Project 17.03: Golden Ratio and generalized continued fractions

A001622 is the decimal expansion of golden ratio $\phi$, which can be characterized as the irrational number having the simplest continued fraction expansion $\phi = [1, 1, 1, \dots]$. We will study properties of $N$-th generalized continued fraction of real numbers, which are continued fractions of denominator $N$, instead of 1 in the case of classical continued fraction expansions. After reviewing the basic set up and properties of generalized continued fractions from previous work, we will investigate some open questions in this area. In particular, we will try to answer the following question: what irrational number will have the "simplest" $N$-th generalized continued fraction?


Project 17.04: Pillai Labeling

A Pillai labeling of order $m$ of a simple graph $G$ is a labeling in which every vertex in every path of length $m$ has a label that is pair-wise relatively prime to the label of every other vertex in that path.  The Pillai number of $G$ is the maximum order of all Pillai labelings of $G$.  In this project we will try to find the Pillai numbers for certain families of graph.  These Pillai numbers will form integer sequences.


Project 17.05: Quasi Factor Pair Latin Squares

Let n be a positive integer. We define an ordered factor pair $(a,b)$ of n to be two integers $a$ and $b$ such that $a\times b = n$. An $(a,b)$-Sudoku latin square is an $n\times n$ array where every row, column, and $a\times b$ rectangle contains every symbol $1$ through $n$ exactly once if the $n\times  n$ grid is tiled by $a\times b$ rectangles in the natural way. A factor pair latin square of order $n$ is an $(a, b)$-Sudoku latin square for every factor pair $(a,b)$ of $n$. There are in nitely many values known for when there does not exist a factor pair latin square. When a factor pair latin square does not exist, define a set $P$ of factor pairs. A quasi-factor pair latin square is an $n\times n$ array where very row, column, and $a\times b$ rectangle contains every symbol $1$ through $n$ exactly once for every ordered factor pair $(a,b)\in P$. Let $F$ be the maximum $P$ for which there exists a quasi-factor pair latin square.
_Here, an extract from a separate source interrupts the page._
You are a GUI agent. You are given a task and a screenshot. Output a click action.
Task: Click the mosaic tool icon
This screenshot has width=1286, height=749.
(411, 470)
For a given integer $n$, what is the largest $F$ such that there exists a quasi-factor pair latin square? This gives a natural integer sequence.

Project 17.06: Exceptional Units

Let $n\geq 2$ be an integer. An element $u$ in the ring $\mathbb{Z}_{n}$ is called an exceptional unit if $gcd(n,u) = gcd(1-u,n) = 1$. The concept of exceptional units has been generalized to elements that satisfy $gcd(n,u) = gcd(k-u,n) = 1$ for a fixed integer $k$. In this project we study these elements and their properties, as well as sequences that arise naturally from counting the number of such elements in $\mathbb{Z}_{n}$.


Project 17.07: $Q \times Q$

$Q \times Q$ is a 2-player game played on a $Q$ by $Q$ grid, where $Q \in \mathbb{N}$. For some natural number $n$, player 1 selects a square and places a number $k_1 \in \mathbb{N}$, $0<k_2 \leq n$ in the square. Player 2 then moves a total of $k_1$ squares horizontally and vertically by their choice of path, without crossing a previously used square, and chooses a number $k_2 \in \mathbb{N}$, $0<k_2 \leq n$ to place in the resulting square. Players repeat this process alternating turns until it is impossible to move. The last player to move wins the game. We will analyze winning strategies for various values of $Q$ and $n$, and determine for which values of $Q$ and $n$ the game is $N$-position, $P$-position, or $O$-position.


Project 17.08: Variations on Ultimate Tic-Tac-Toe

Ultimate tic-tac-toe consists of a $3 \times 3$ grid contained within each of the 9 spaces of a larger $3 \times 3$ grid. Two players take turns places X’s and O’s with the following rules: 1) the first move for each player is a free move; 2) successive moves must be in a previous marked grid; 3) when a player wins a grid they mark that grid with a large X or O for that player; 4) players then choose another open square and repeat the process until the larger grid is filled. This project will mathematically examine winning strategies for ultimate tic-tac-toe and analyze generalizations to the game such as $n \times n$ grids and alternative rules.